In the days before PowerPoint I used to have students create photo essays, placing images on poster board and adding captions underneath each image for identification. Today with more sophisticated technology and access to digital archives via the web, students can now craft engaging PowerPoint presentations that incorporate not only the pictures that they take at these sites, but archival images as well.

Tailoring IFT to Teaching Unit

In my regular U.S. History classes I generally require IFTs for three of our four quarters. The IFT for the first quarter is connected to the Colonial Era, Revolutionary Era, and Early American Republic by visiting Mount Vernon. In the second quarter, students visit the National Gallery of Art and study the 1900 plaster cast of sculptor Augustus Saint-Gaudens’s Robert Gould Shaw and 54th Massachusetts Volunteer Memorial.
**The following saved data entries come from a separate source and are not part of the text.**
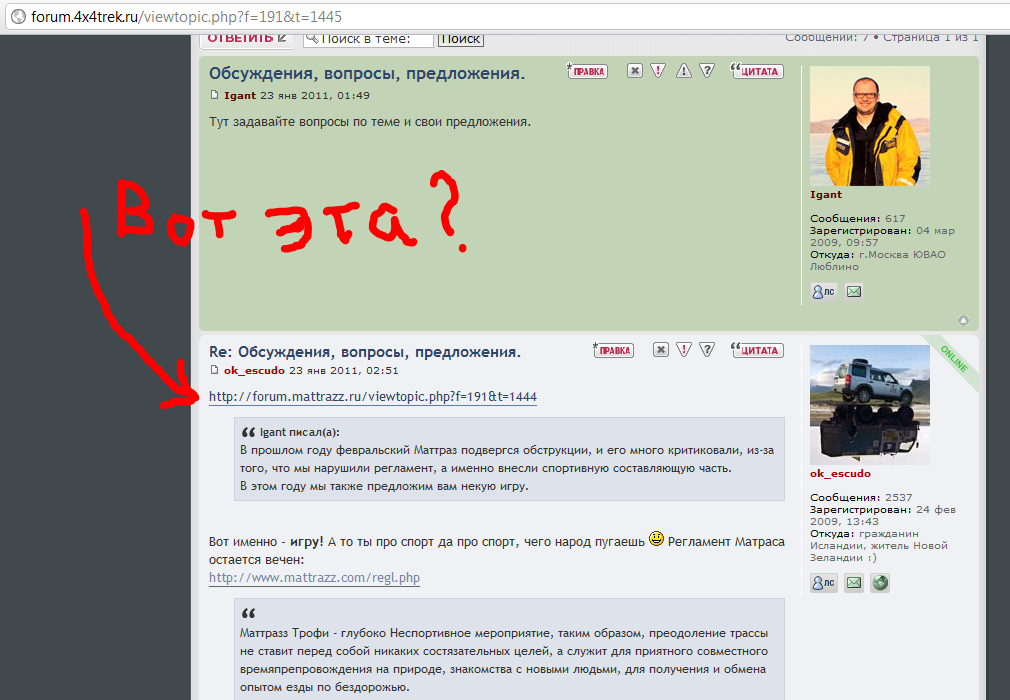
Task: Click the question mark info icon in Igant's post
Action: (x=707, y=71)
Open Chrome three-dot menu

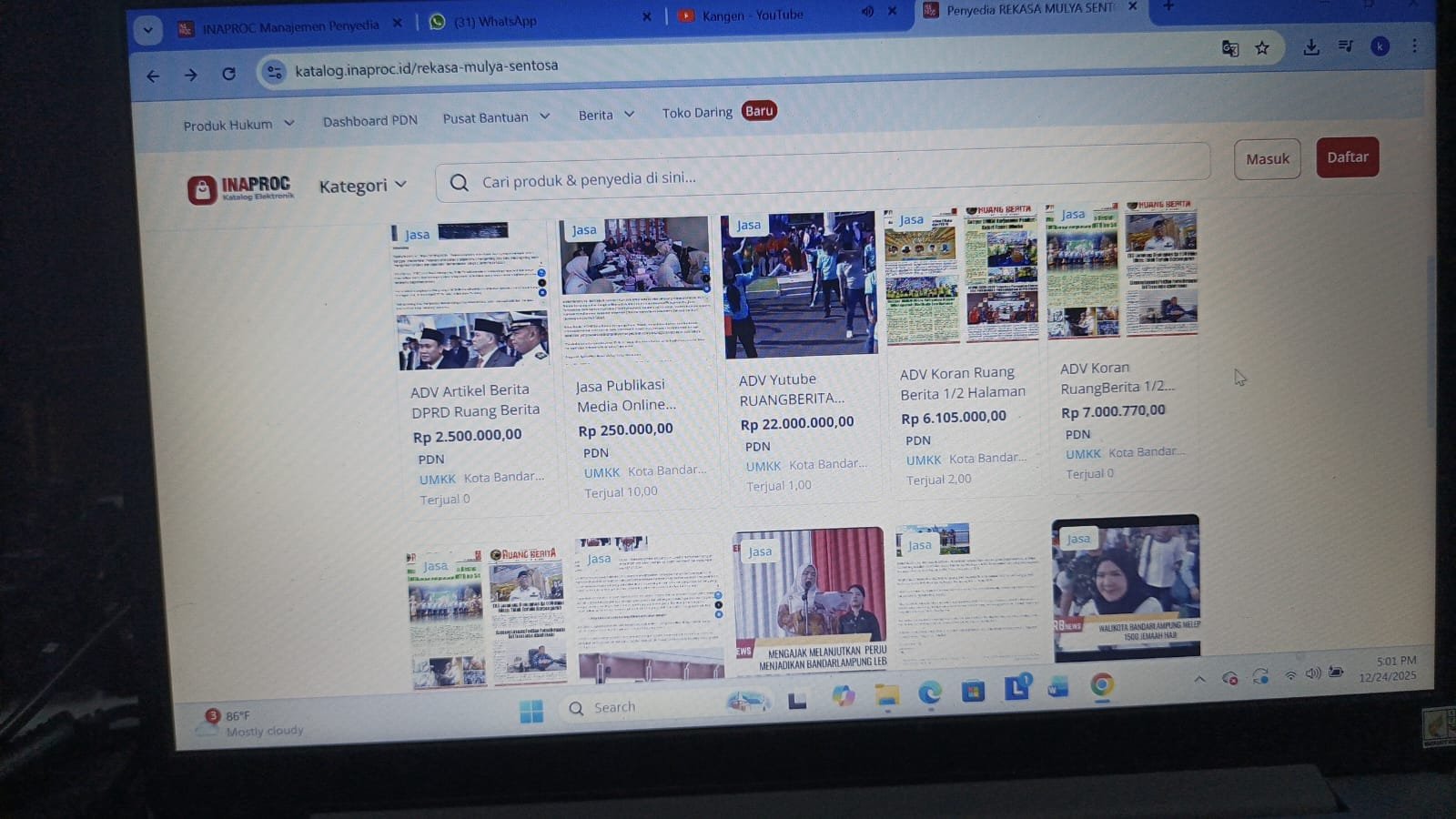click(x=1413, y=46)
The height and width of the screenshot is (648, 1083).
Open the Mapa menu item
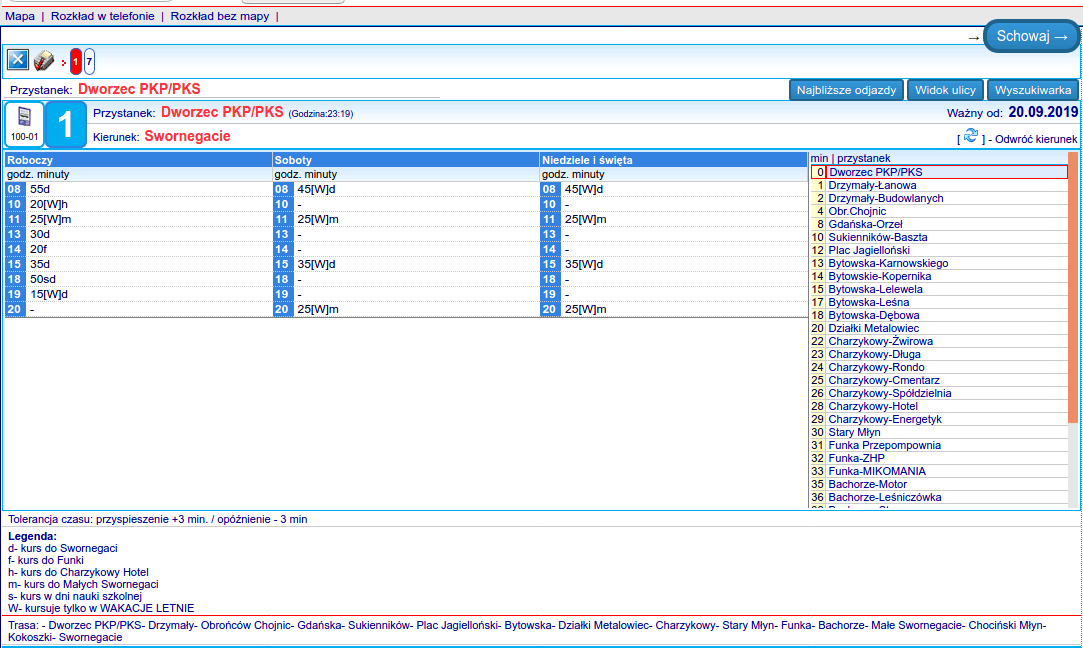(20, 16)
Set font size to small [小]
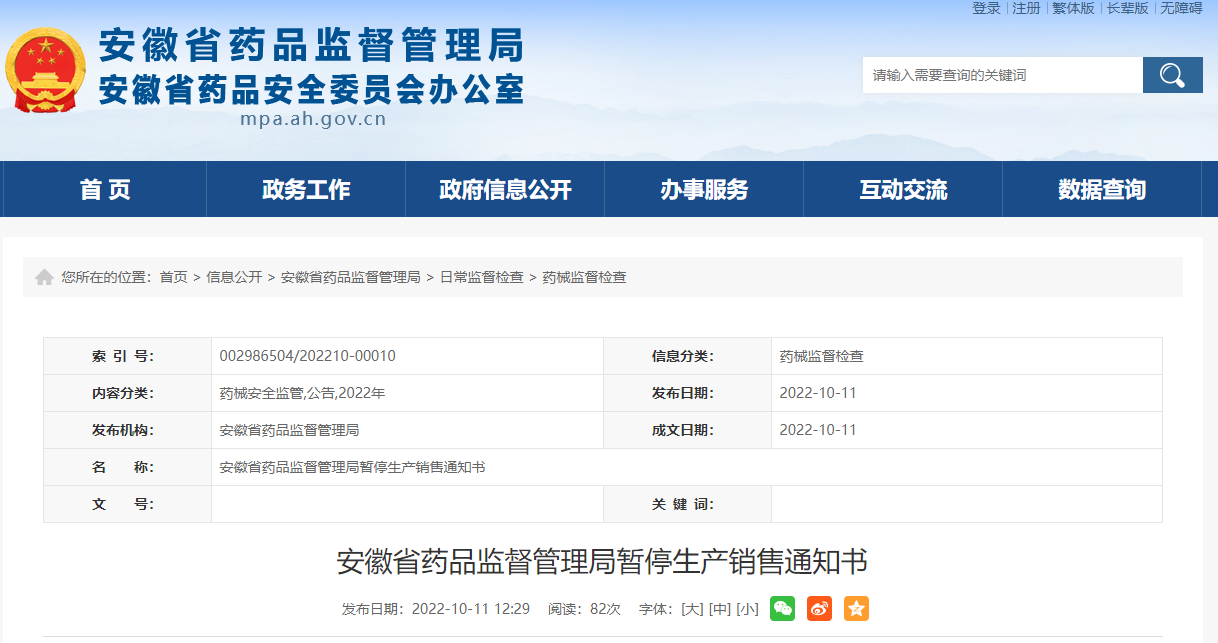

They also visit the National Memorial to African American Soldiers and Sailor’s Memorial by Ed Hamilton dedicated in 1997 which sits a short distance from Howard University, the first institution of higher learning for blacks created during Reconstruction. These visits are related to our study of the American Civil War. During the last quarter students are assigned an IFT I call “Echoes from the Mall,” which requires that they study the three memorials on the National Mall, all erected since 1982, that honor American sacrifice during those conflicts.

Historic Sites as Classrooms

In all of these instances students complete worksheets (Mount Vernon, National Portrait Gallery, Civil War sculpture, and monuments along the Mall) I designed during the groundwork stage of the activity, where I pre-visit the site. The worksheets are specific and can only be answered by visiting the site. Students also must take at least two photographs of the sites during their visit. These photographs eventually illustrate journal entries that students complete, and are placed in their bound composition books. They are also used to decorate a section of my classroom called Clio’s Corner, where images of these student-historians at work are placed on display. To explore the worksheets for each of these trips, see the “download” part of this entry.

Does This Only Work in DC?

While it is true that I may live near Washington, DC, and have access to all these incredible places, I remind you that history and memory have taken place all across the nation. Working with local historical societies, small house museums, and even public libraries can go far in offering you and your students a singularly unique view of the past. Local history can work as a prism for larger issues in American history, connecting your town or community to the bigger picture.

My biggest suggestion is to encourage you to do your homework before you send the students on their mission—you need to visit these places yourself.

My biggest suggestion is to encourage you to do your homework before you send the students on their mission—you need to visit these places yourself. That is crucial in crafting these activities. You need to know what you want your students to see, feel, and experience.